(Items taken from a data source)

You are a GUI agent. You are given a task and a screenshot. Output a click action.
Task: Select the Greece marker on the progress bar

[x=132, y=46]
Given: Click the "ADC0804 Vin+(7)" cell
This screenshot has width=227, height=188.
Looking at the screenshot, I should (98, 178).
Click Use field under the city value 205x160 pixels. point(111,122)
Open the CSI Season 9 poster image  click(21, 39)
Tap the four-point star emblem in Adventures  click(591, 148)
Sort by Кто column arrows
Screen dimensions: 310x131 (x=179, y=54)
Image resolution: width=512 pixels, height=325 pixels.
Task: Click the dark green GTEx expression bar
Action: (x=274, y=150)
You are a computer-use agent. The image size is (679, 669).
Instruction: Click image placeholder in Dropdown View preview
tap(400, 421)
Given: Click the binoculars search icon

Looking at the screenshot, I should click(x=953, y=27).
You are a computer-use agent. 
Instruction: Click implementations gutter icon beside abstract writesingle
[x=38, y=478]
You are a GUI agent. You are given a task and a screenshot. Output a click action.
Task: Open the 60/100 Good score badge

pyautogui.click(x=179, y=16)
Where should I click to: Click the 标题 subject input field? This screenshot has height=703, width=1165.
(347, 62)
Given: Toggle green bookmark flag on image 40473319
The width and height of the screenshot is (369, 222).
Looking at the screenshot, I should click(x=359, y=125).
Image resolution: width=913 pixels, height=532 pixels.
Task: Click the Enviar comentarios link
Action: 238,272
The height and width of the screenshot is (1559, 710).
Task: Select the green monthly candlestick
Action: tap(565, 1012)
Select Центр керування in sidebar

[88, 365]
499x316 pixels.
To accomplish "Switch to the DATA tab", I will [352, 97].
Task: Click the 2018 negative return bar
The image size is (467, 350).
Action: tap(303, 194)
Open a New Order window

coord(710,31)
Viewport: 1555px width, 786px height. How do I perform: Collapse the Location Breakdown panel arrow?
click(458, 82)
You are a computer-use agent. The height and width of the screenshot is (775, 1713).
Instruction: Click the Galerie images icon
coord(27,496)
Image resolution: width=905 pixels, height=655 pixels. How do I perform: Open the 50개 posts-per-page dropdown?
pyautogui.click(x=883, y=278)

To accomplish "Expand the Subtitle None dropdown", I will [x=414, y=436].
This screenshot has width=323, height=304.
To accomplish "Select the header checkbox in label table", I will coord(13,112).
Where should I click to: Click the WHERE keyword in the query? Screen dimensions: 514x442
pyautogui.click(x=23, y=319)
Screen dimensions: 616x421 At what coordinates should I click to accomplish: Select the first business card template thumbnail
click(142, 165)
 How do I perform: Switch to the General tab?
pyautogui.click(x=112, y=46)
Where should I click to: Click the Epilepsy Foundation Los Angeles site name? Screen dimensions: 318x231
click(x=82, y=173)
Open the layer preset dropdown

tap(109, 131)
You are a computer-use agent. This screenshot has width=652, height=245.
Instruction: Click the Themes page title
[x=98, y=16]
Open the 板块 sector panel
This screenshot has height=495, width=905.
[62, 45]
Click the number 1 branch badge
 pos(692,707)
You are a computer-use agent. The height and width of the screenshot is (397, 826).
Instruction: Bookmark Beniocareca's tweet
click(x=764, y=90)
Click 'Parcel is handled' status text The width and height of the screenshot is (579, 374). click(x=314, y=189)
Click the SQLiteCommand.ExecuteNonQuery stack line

◆ Exercise task ◆
Copy the lines above word for word, without changing anything.

◆ Solution for this task ◆
You are a GUI agent. You are given a task and a screenshot. Output a click action.
Task: Select the Greece marker on the progress bar

[x=132, y=46]
Given: Click the "ADC0804 Vin+(7)" cell
This screenshot has width=227, height=188.
Looking at the screenshot, I should (98, 178).
Click Use field under the city value 205x160 pixels. point(111,122)
Open the CSI Season 9 poster image  click(21, 39)
Tap the four-point star emblem in Adventures  click(591, 148)
Sort by Кто column arrows
Screen dimensions: 310x131 (x=179, y=54)
Image resolution: width=512 pixels, height=325 pixels.
Task: Click the dark green GTEx expression bar
Action: (x=274, y=150)
You are a computer-use agent. The image size is (679, 669).
Instruction: Click image placeholder in Dropdown View preview
tap(400, 421)
Given: Click the binoculars search icon

Looking at the screenshot, I should click(x=953, y=27).
You are a computer-use agent. 
Instruction: Click implementations gutter icon beside abstract writesingle
[x=38, y=478]
You are a GUI agent. You are given a task and a screenshot. Output a click action.
Task: Open the 60/100 Good score badge

pyautogui.click(x=179, y=16)
Where should I click to: Click the 标题 subject input field? This screenshot has height=703, width=1165.
(347, 62)
Given: Toggle green bookmark flag on image 40473319
The width and height of the screenshot is (369, 222).
Looking at the screenshot, I should click(x=359, y=125).
Image resolution: width=913 pixels, height=532 pixels.
Task: Click the Enviar comentarios link
Action: 238,272
The height and width of the screenshot is (1559, 710).
Task: Select the green monthly candlestick
Action: tap(565, 1012)
Select Центр керування in sidebar

[88, 365]
499x316 pixels.
To accomplish "Switch to the DATA tab", I will [352, 97].
Task: Click the 2018 negative return bar
The image size is (467, 350).
Action: tap(303, 194)
Open a New Order window

coord(710,31)
Viewport: 1555px width, 786px height. How do I perform: Collapse the Location Breakdown panel arrow?
click(458, 82)
You are a computer-use agent. The height and width of the screenshot is (775, 1713).
Instruction: Click the Galerie images icon
coord(27,496)
Image resolution: width=905 pixels, height=655 pixels. How do I perform: Open the 50개 posts-per-page dropdown?
pyautogui.click(x=883, y=278)

To accomplish "Expand the Subtitle None dropdown", I will [x=414, y=436].
This screenshot has width=323, height=304.
To accomplish "Select the header checkbox in label table", I will coord(13,112).
Where should I click to: Click the WHERE keyword in the query? Screen dimensions: 514x442
pyautogui.click(x=23, y=319)
Screen dimensions: 616x421 At what coordinates should I click to accomplish: Select the first business card template thumbnail
click(142, 165)
 How do I perform: Switch to the General tab?
pyautogui.click(x=112, y=46)
Where should I click to: Click the Epilepsy Foundation Los Angeles site name? Screen dimensions: 318x231
click(x=82, y=173)
Open the layer preset dropdown

tap(109, 131)
You are a computer-use agent. This screenshot has width=652, height=245.
Instruction: Click the Themes page title
[x=98, y=16]
Open the 板块 sector panel
This screenshot has height=495, width=905.
[62, 45]
Click the number 1 branch badge
 pos(692,707)
You are a computer-use agent. The height and width of the screenshot is (397, 826).
Instruction: Bookmark Beniocareca's tweet
click(x=764, y=90)
Click 'Parcel is handled' status text The width and height of the screenshot is (579, 374). click(x=314, y=189)
Click the SQLiteCommand.ExecuteNonQuery stack line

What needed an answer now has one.